BRUSSELS (Reuters) – President Mohamed Mursi travels to Brussels on Thursday for his first visit to Europe since becoming Egypt’s first freely elected leader in June, hoping to reassure the European Union of his democratic credentials and win pledges of economic aid.
European governments are keen to build up ties with Egypt after the collapse of Hosni Mubarak’s authoritarian rule last year, but want assurances that Cairo’s Islamist government will remain an ally of the West and an example to the region.
Mursi’s visit will be clouded by attacks late on Tuesday when protesters against a U.S.-made film depicting the Prophet Mohammad scaled the walls of the U.S. embassy in Cairo and tore down the American flag.
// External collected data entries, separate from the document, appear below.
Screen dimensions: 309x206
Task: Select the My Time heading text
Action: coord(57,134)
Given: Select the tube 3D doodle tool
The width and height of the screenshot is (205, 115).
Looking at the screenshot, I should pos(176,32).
In Libya, gunmen attacked the U.S. consulate in Benghazi and killed the U.S. ambassador and three other diplomats.
“The political context of this visit is very important,” a senior EU official said. “Egypt is now debating its future constitution which will be key for the country … and we hope a reference for the rest of the Arab countries.”
Financial assistance is a crucial issue for Mursi, after last year’s revolt against decades of Mubarak’s rule damaged tourism revenues and foreign investment.
Egypt has already requested a $4.8 billion loan from the International Monetary Fund in the hope of a deal by the end of year, and has asked for 500 million euros ($644 million) of aid from the European Commission, the EU executive.
But its needs could be far bigger. A senior EU official said on Wednesday that it may need financing greater than $10 billion to shore up the state budget and rebuild investor confidence after 18 months of political turmoil.
The European Union has yet to make a decision on aid, but is preparing for possible discussions on a free trade agreement with Egypt, which could start in the coming months.
In the United States, the administration of President Barack Obama hopes to go to Congress soon with a plan for using $1 billion in debt relief to help stabilize the Egyptian economy and expand its private sector, a senior U.S. State Department official said last week.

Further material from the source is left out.